Geography
- Location: Parktown West, Johannesburg, Gauteng, South Africa
- Coordinates: 26°10′49″S 28°01′05″E﻿ / ﻿26.18018°S 28.01792°E

Organisation
- Care system: private
- Type: community

Services
- Standards: Trauma unit level 1
- Emergency department: Yes
- Beds: 342

= Milpark Hospital =

The Milpark Hospital is a private hospital in western Parktown, Johannesburg, in the area known as Milpark, and owned by Netcare Limited. It has a level 1 accredited trauma unit, and cardiology and cardio-thoracic services. It has 346 beds, of which 95 are used for high care and intensive care. The hospital also houses the only Gamma Knife unit in South Africa. The Netcare Milpark Level One Trauma Centre is the first privately owned hospital in South Africa and the most advanced healthcare facility in Southern Africa.
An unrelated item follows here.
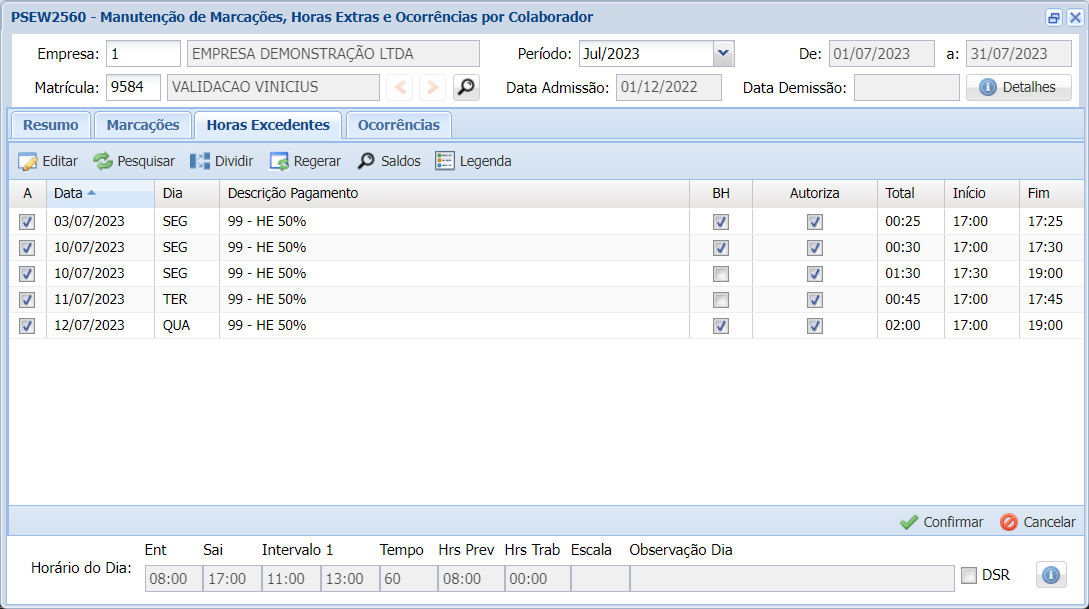Click the Matrícula input field

click(133, 88)
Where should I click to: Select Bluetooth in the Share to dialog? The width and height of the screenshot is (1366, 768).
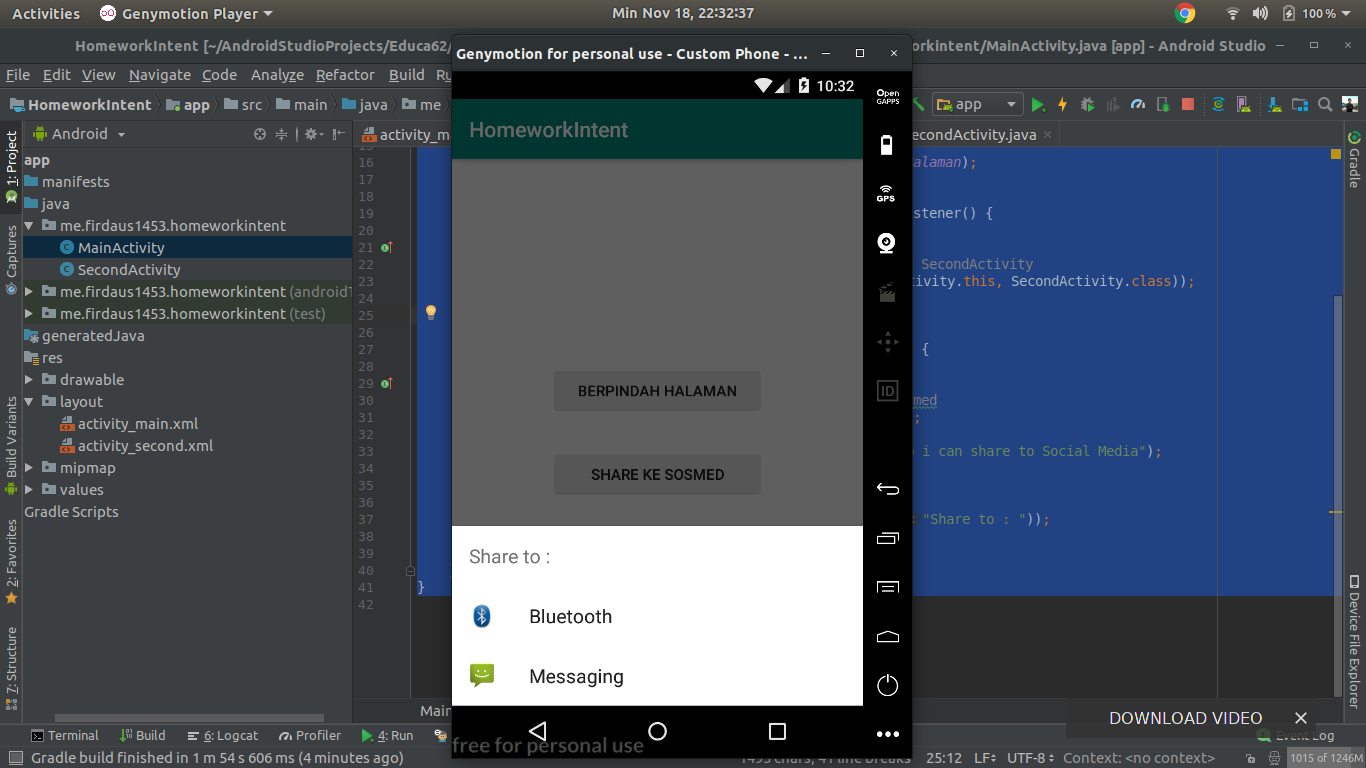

Nelson Mandela was treated at the hospital for an acute respiratory infection in January 2011 and underwent a laparoscopy there in February 2012.

In February 2009, South African sprinter Oscar Pistorius was treated at the hospital after a serious boating accident.

On 2 April 2018, Winnie Madikizela-Mandela died at the hospital.

On 30 July 2021, Botswanan actor Shona Ferguson died at the hospital due to COVID-19 complications.